The new FX series “Trust,” which premiered on March 25, follows the stranger-than-fiction true story of oil magnate J. Paul Getty (played by Donald Sutherland), who was at one point the richest man alive, and his refusal to pay the ransom to free his grandson John Paul Getty III (Harris Dickinson) from Italian kidnappers in the 1970s. But is the story any less applicable now in the 21st century? On March 15 director and producer Danny Boyle discussed the eerie parallels between an oil empire like Getty’s and modern tech empires like Amazon. Watch him above.

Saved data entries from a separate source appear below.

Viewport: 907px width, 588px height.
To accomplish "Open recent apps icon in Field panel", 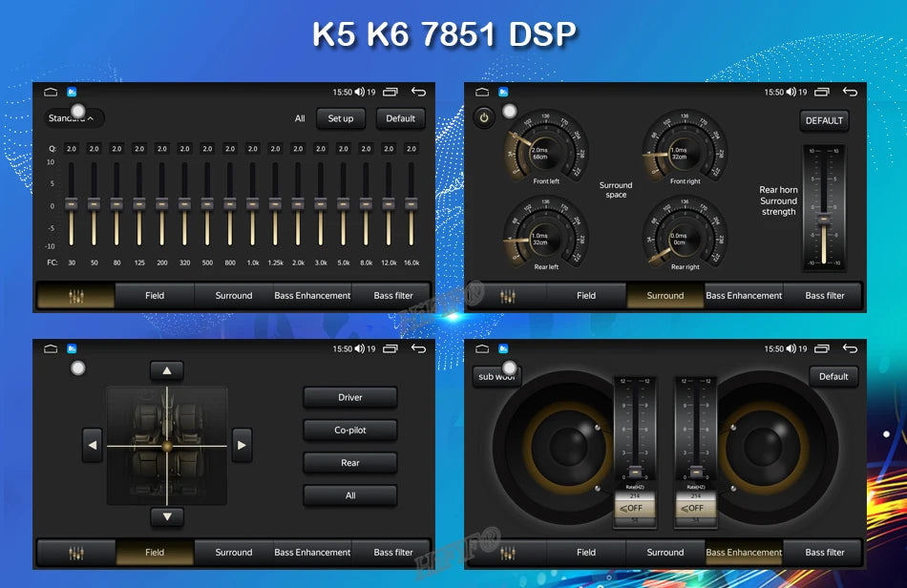I will (390, 348).
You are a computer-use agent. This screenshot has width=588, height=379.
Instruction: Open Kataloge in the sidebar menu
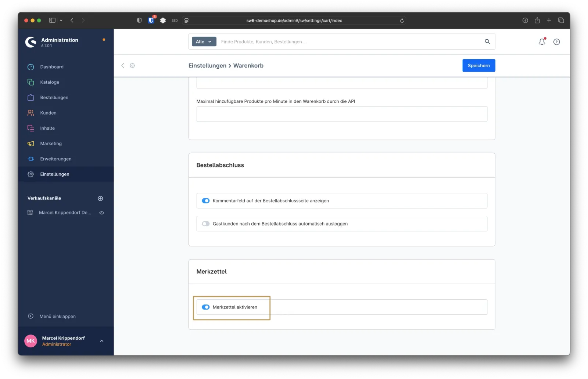pos(50,82)
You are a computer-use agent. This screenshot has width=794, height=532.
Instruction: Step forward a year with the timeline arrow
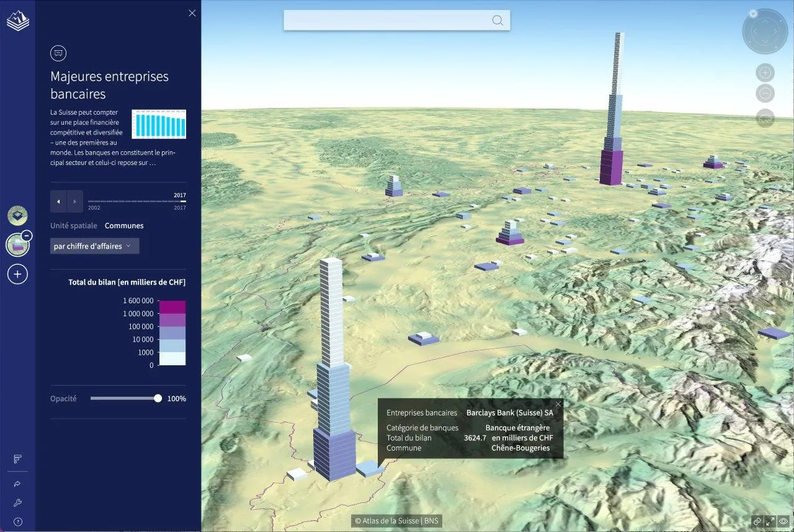pos(74,201)
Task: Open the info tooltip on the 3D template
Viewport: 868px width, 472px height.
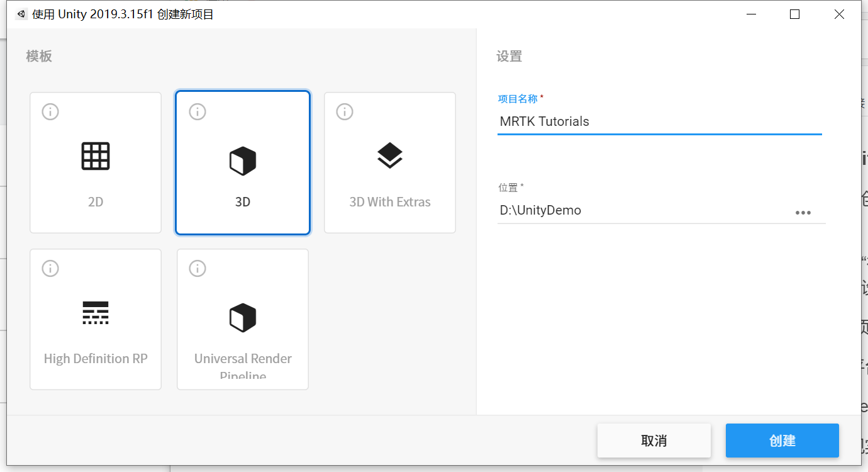Action: 197,111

Boyle believes that if Getty were alive today he would “entirely approve” of a company like Amazon trying to get “the most impoverished cities in America to give him tax breaks, and whoever gives the biggest tax break he’ll maybe give the headquarters to.” That kind of practice “makes the system not responsible to any of the people who feed it or buy from it.” Powerful companies are thus able to place themselves “above government” to follow “the pure laws of capitalism.”
Boyle points to a scene in “Trust” in which Getty explains how oil is an inextricable part of all aspects of life and the power that can be wielded if you control it. “If you swapped out [oil] for data the scene is completely applicable now,” Boyle explains. And he made these observations before the recent news reports about Cambridge Analytica secretly accessing 50 million Facebook profiles for political purposes. So much like how fellow FX series “The Americans” with its 1980s Russian spies is eerily relevant to 21st century geopolitics, so too might “Trust” be relevant to 21st century business.